As it does so, Israel's police cannot decrease its anti-crime, counter-terrorism, or traffic operations. 

The scope of this challenge is only growing. 

The fact that the police entered this situation with an acting commissioner, not an appointed commissioner, does not make things easier. A commissioner must be appointed as soon as possible, and the government’s procrastination in getting this done is causing real damage to the police's ability to act in an organized and effective manner. 

At the same time, it is worth noting that the acting commissioner, Motti Cohen, is executing his role in a very professional manner, and is taking correct operational decisions during one of the police's most difficult hours. 

With time, the police are slowly learning how to enforce the new public health laws, but those are changing and being updated frequently, leaving the force to adjust each time, something that makes enforcement even more difficult. 

In terms of the relations between police and the ultra-Orthodox population, it is vital to point out that this sector is not monolithic, and is made up of various streams. Most ultra-Orthodox citizens have a full understanding of the dangers posed by the pandemic and have abided by the law. There are, however, a number of elements in this sector that explicitly ignore regulations and present an enormous challenge to the state's efforts to break the chain of infection. 

The police have, despite the myriad challenges, been able to build strong relations with the ultra-Orthodox sector. It employs community policing techniques, has drafted women investigators from the ultra-Orthodox world, and managed to build bridges to the community. The police have ultra-Orthodox volunteers, and work closely with ultra-Orthodox paramedics and with the Zaka emergency response teams. 

Despite these positive attributes, there are extreme streams that disregard national laws, and these provocations end up at the police's door.

The police are also learning to deal with the risk of its own officers becoming infected with the virus when policing mass demonstrations and events. Hundreds of police officers have been infected so far, and thousands have had to go into self-isolation. When the number of missions it must conduct is examined, it becomes clear that police have too few personnel and too many missions. 

And yet, the Israeli Police is managing to conduct enforcement that is smart and appropriate. 

Israel in general is lacking when it comes to communicating with the public on enforcement and public health rules that are designed to prevent infection. This creates an additional layer of challenges that officers on the ground must deal with.   

Still, with time, the world will exit the pandemic crisis, either by learning to live with it or by defeating the virus. The police must therefore think about the day after the public crisis of confidence in the state and its authorities and consider how to rehabilitate the collateral damage to trust it has suffered.

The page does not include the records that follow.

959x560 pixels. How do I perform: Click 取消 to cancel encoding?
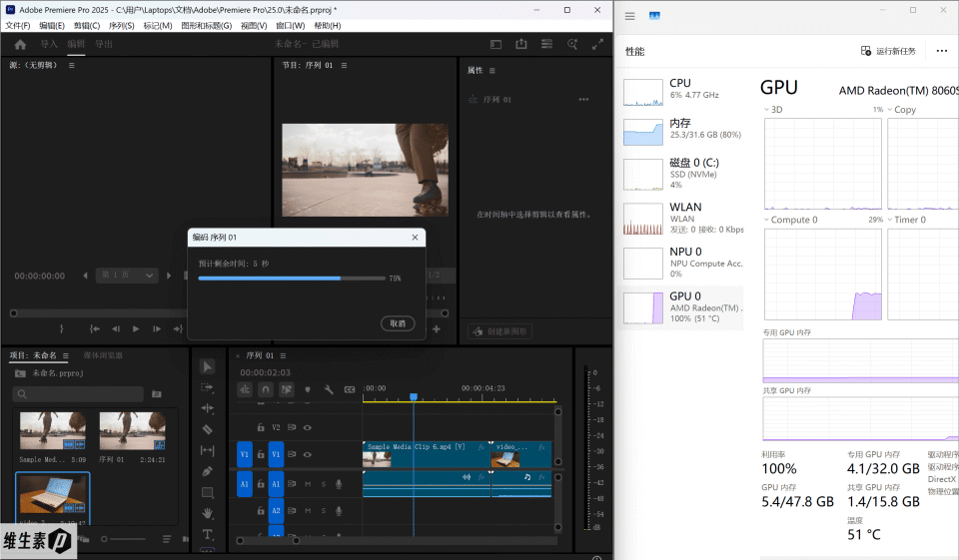coord(397,323)
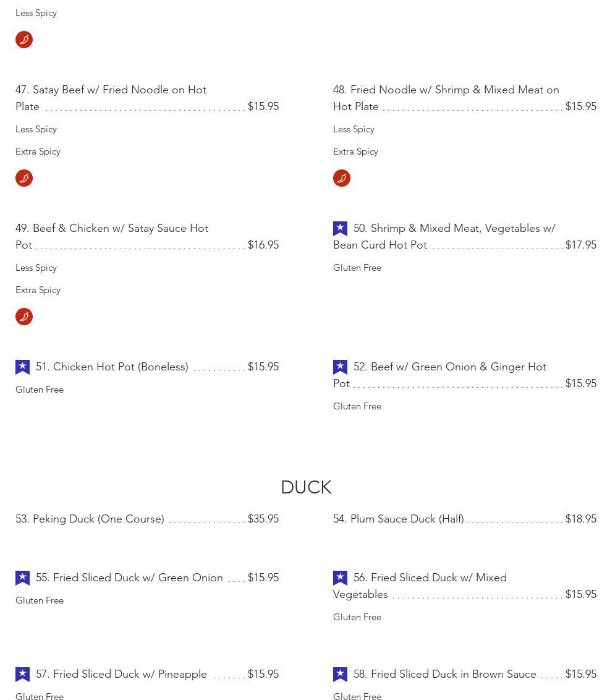
Task: Select Less Spicy under Satay Beef Fried Noodle
Action: (x=36, y=129)
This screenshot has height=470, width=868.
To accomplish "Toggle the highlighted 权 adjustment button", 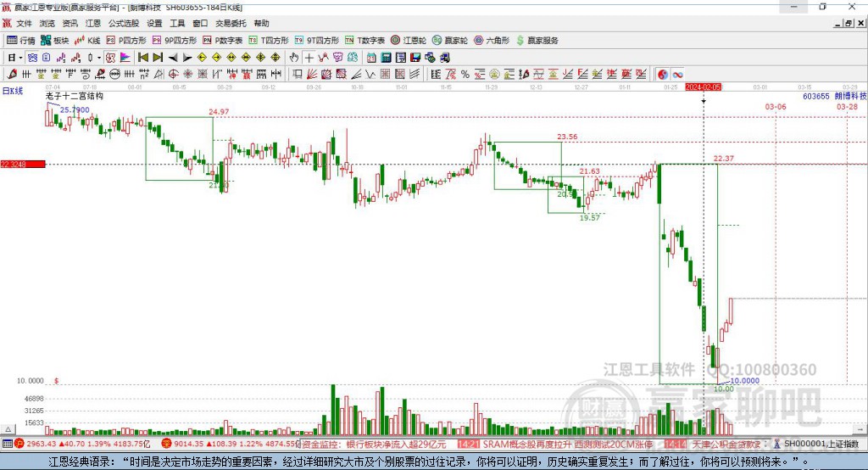I will 111,58.
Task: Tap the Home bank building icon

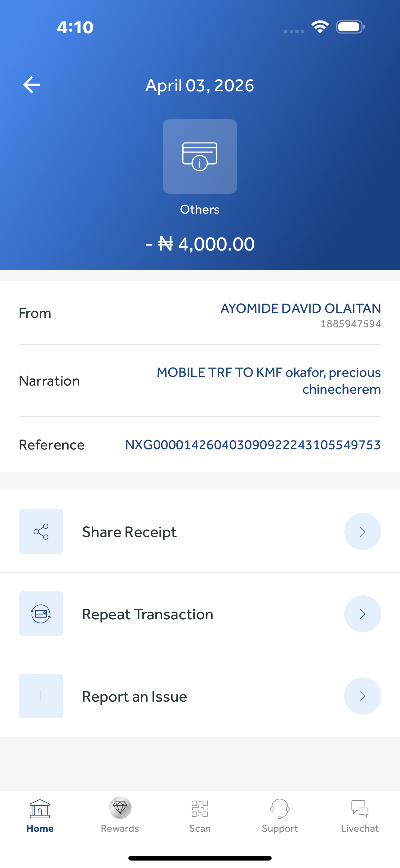Action: (x=40, y=808)
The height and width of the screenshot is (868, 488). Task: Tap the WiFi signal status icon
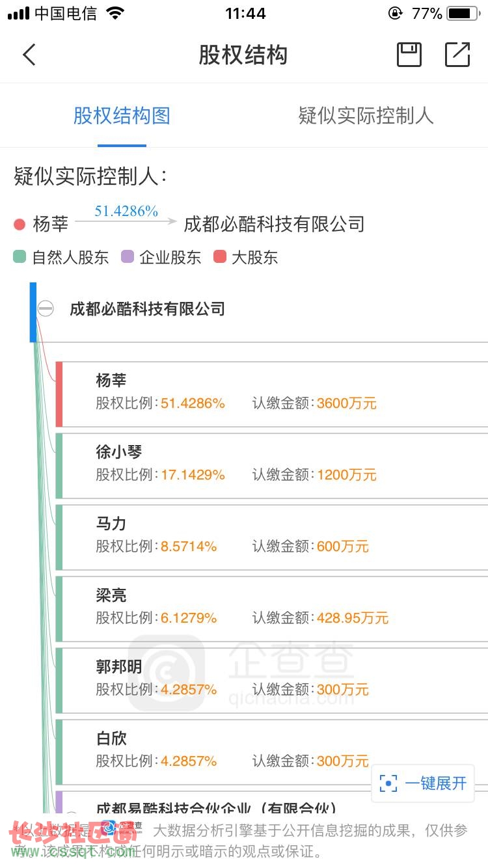[115, 14]
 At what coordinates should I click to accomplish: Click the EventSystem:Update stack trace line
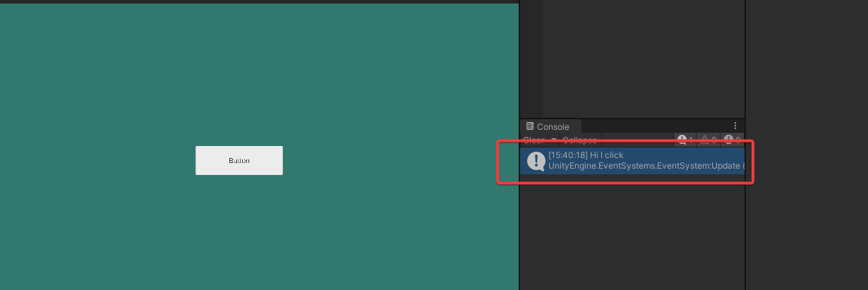tap(646, 166)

The Israel Police has an enormous role in our national resilience. While it must conduct determined enforcement against disturbances or blatant public health violations, law enforcement must also see things from the perspective of a civilian. A civilian who has lost their job, or perhaps lost a loved one to disease, is fearful and often faces extreme pressures. The police must know how to contain that, and to be sympathetic to such civilians. 

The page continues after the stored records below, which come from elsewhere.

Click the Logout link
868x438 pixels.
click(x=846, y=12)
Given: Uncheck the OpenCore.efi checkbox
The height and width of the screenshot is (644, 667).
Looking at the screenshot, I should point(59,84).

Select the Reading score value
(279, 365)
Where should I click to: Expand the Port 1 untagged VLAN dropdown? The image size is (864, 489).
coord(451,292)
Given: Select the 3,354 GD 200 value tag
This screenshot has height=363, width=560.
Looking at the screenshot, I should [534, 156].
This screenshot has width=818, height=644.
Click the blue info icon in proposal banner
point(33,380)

Ultimately, in such an unusual, challenging time, the police will not be able to bridge all gaps. Extreme times bring about extreme actions. These are not normal times; it is critical for police to be smart, and to avoid incidents in which officers have to activate force against young children in synagogues or schools, for example. 

The police must enforce public health laws with economic sanctions, and receive assistance from other sectors of the state, since provocations against the law are ultimately directed at the state itself, not only at police. 

Ultimately, for the police, successfully navigating these challenging times requires striking the balance between determined enforcement and supporting the population they are here to serve. 


Major General Alon Levavi served as a combat helicopter pilot in the Israel Air Force and later served for 34 years in the Israeli National police (INP).